Pentecost 13 August 22, 2010

Hebrews 12:18-29                                                             

Luke 13:10-17                                                                     

This week Anne and I were visiting old friends at their summer home on Martha’s Vineyard. I’ve known David since we were both 12 at camp – my oldest really good friend. We shared a tent there, roomed together at college, were in each other’s weddings, and have spent time together nearly every summer of our adult lives. This year was different. David was diagnosed last winter with an inoperable brain tumor and has just undergone weeks of arduous radiation and chemotherapy. He’s on a walker, with balance and vision problems. He tires easily. He gained some strength while we were there, but the future prognosis remains uncertain.

In our time together, sitting on his porch looking out at the sea, we reminisced about the past, caught up on our children and grandchildren, shared some thoughts about the state of the world, joked with each other as we always have. But one thing we didn’t talk about was faith, because David doesn’t believe in God; religion has never been part of his life; he has no time or use for it. He’s respectful of it in my life. Indeed, out of the blue he sent a check for $30,000 to help with the building fund for Holy Cross. But God, Christ, Scripture, prayer, church – for him they’re all a delusion, a waste of time, something to be indulged in an old friend perhaps, but not for him.

So for me it was as though a whole dimension were missing in my time with this dear friend. We could not talk about prayer – was Jesus there at all for him in his weakness, his thoughts of death? Was there comfort in the psalms? Things in his past that troubled him, for which he needed healing and forgiveness? What was his hope for the future, for a future beyond death? How did he see his life in terms of God’s kingdom, of Christ’s great dream for humankind? Did his suffering deepen his understanding of the Cross? These are the questions I think I would be exploring if it were I in his place, but to raise them with David would only have been a mockery, and I would never do that to someone I respect and love.

Perhaps, of course, David is right and I am wrong. Perhaps all this dimension of belief is just illusion, and people get old and sick and die and it all means nothing, life means nothing beyond the moments of its living – the things we build up and accumulate, our friends, our children and grandchildren, all of whom will be taken away in the end, will end in nothing. But for me, even if the whole dimension of belief were to prove illusion in terms of there being a heaven and life with God hereafter – nevertheless it is belief that gives shape and color and meaning to this life here and now. It is belief that redeems my suffering, gives me another chance when I sin or fail, underlies my moral values, my whole approach to life. I do not live alone or only for myself or this life. I live with Christ, in the communion of saints, for and with others, including all the others I do not know. And in fact I believe that this life is not all there is, not even the best there is. Because I know God here and now, I believe in heaven hereafter.

Given records
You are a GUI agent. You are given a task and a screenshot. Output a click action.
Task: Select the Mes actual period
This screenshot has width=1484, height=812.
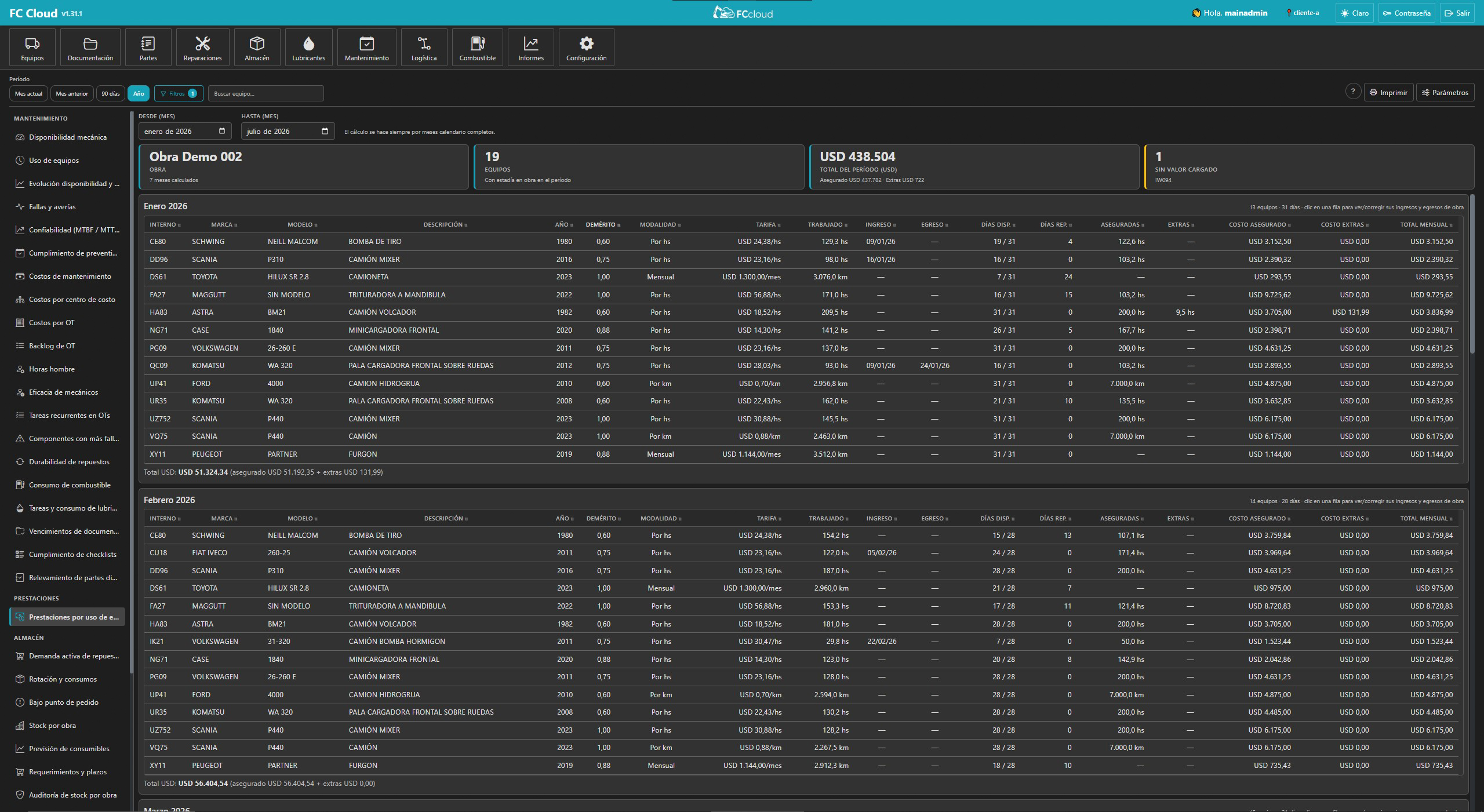28,93
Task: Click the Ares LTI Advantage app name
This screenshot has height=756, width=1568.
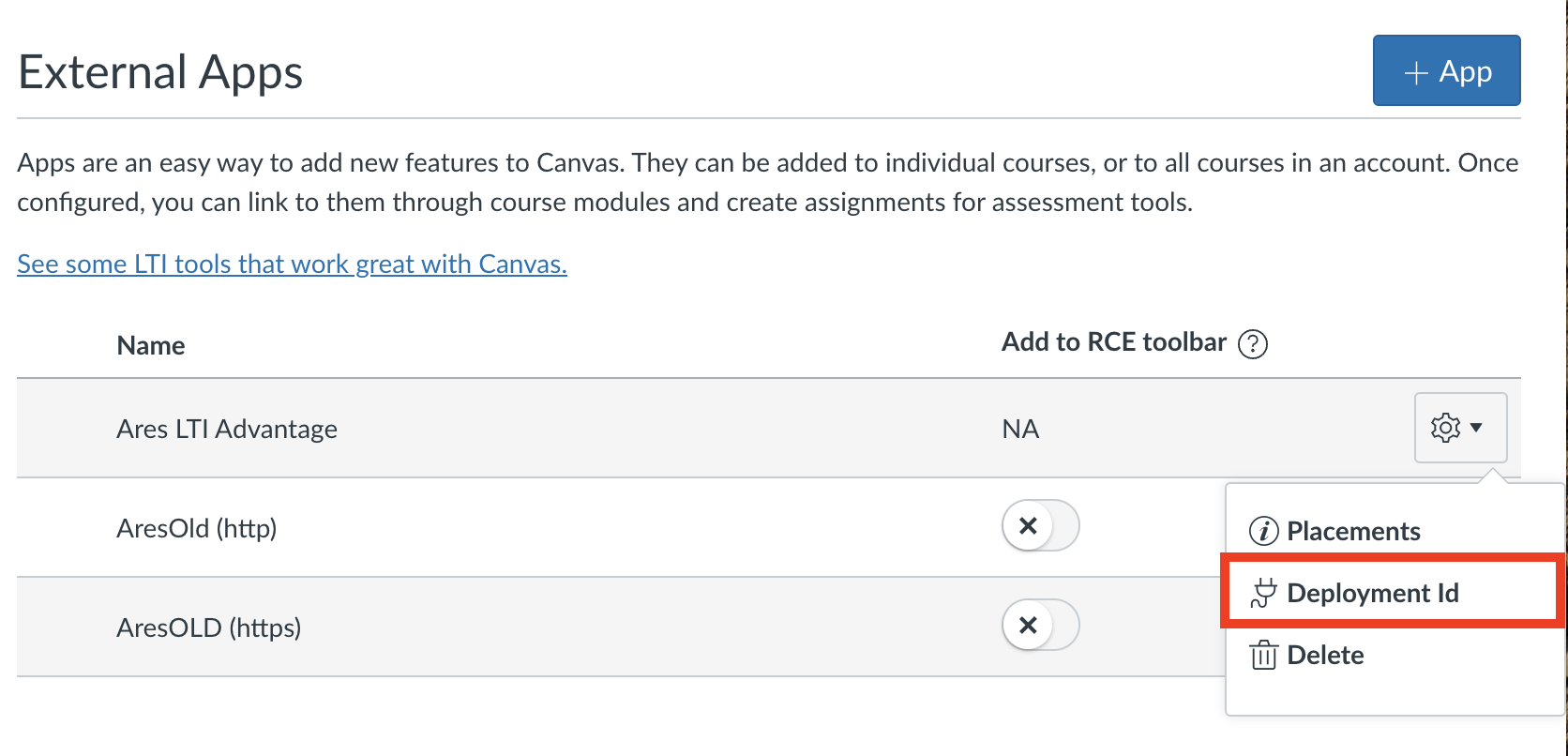Action: 227,429
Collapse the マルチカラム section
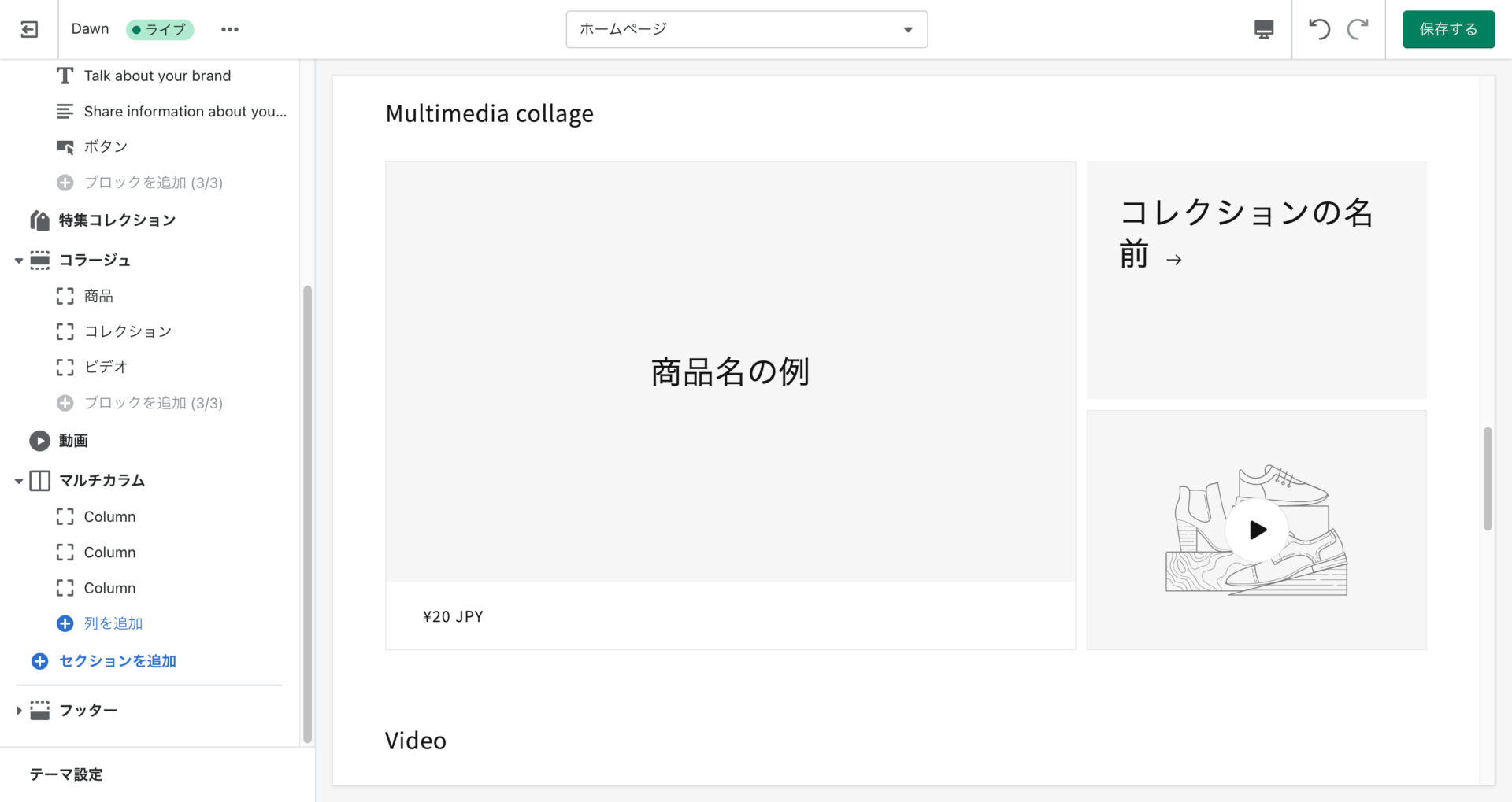 [19, 481]
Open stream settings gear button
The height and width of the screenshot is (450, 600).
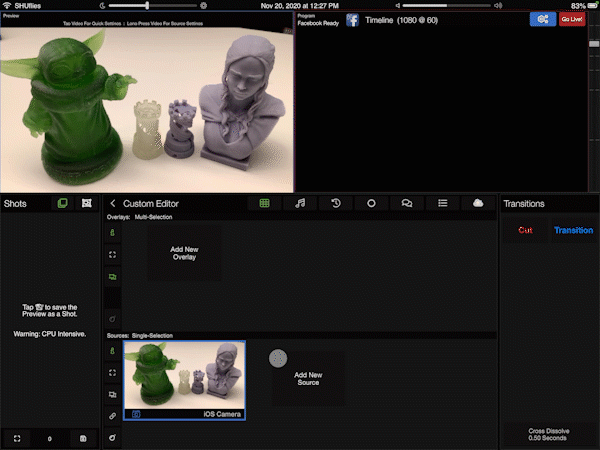click(x=543, y=19)
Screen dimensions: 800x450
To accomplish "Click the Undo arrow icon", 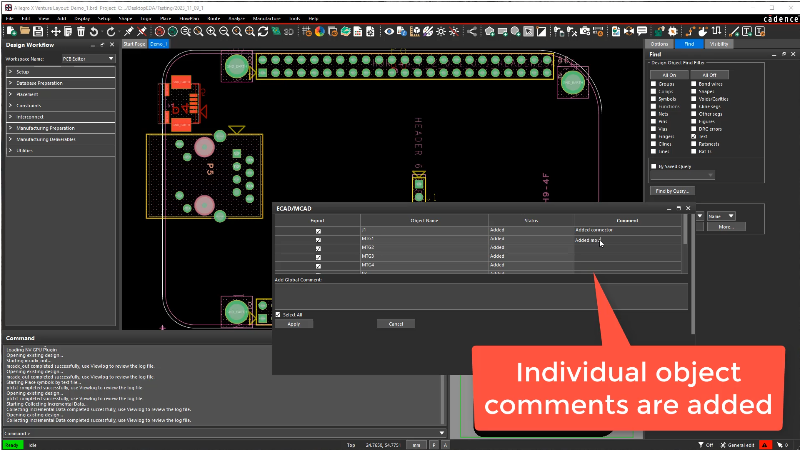I will pos(96,31).
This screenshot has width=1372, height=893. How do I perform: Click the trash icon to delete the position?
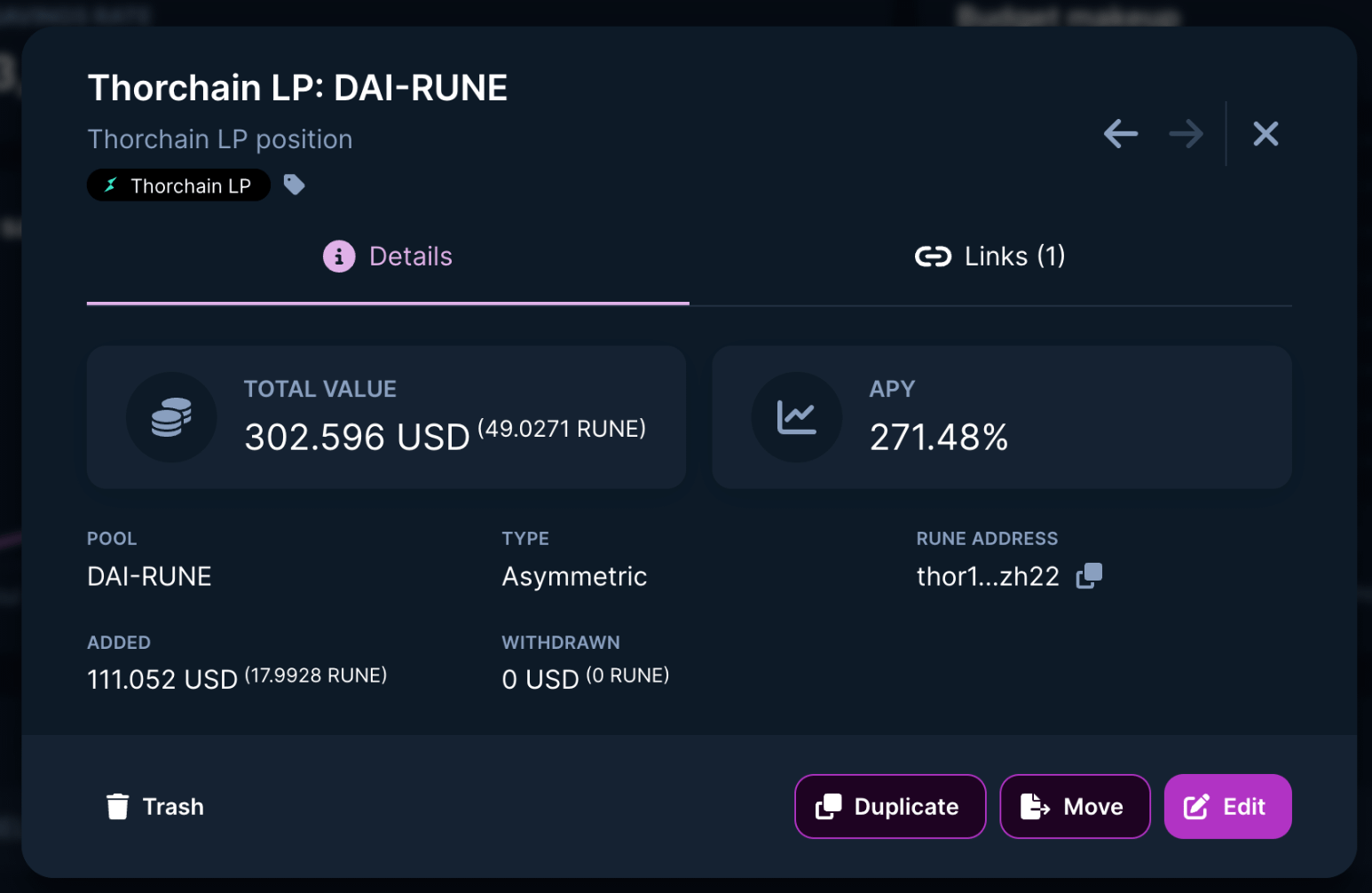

Task 1
Quote the sermon word for word, starting at "In our time" and ending at "not for him.".
Task 2
In the sermon, what amount did David send toward the building fund for Holy Cross?

Expected output 1
In our time together, sitting on his porch looking out at the sea, we reminisced about the past, caught up on our children and grandchildren, shared some thoughts about the state of the world, joked with each other as we always have. But one thing we didn’t talk about was faith, because David doesn’t believe in God; religion has never been part of his life; he has no time or use for it. He’s respectful of it in my life. Indeed, out of the blue he sent a check for $30,000 to help with the building fund for Holy Cross. But God, Christ, Scripture, prayer, church – for him they’re all a delusion, a waste of time, something to be indulged in an old friend perhaps, but not for him.

Expected output 2
$30,000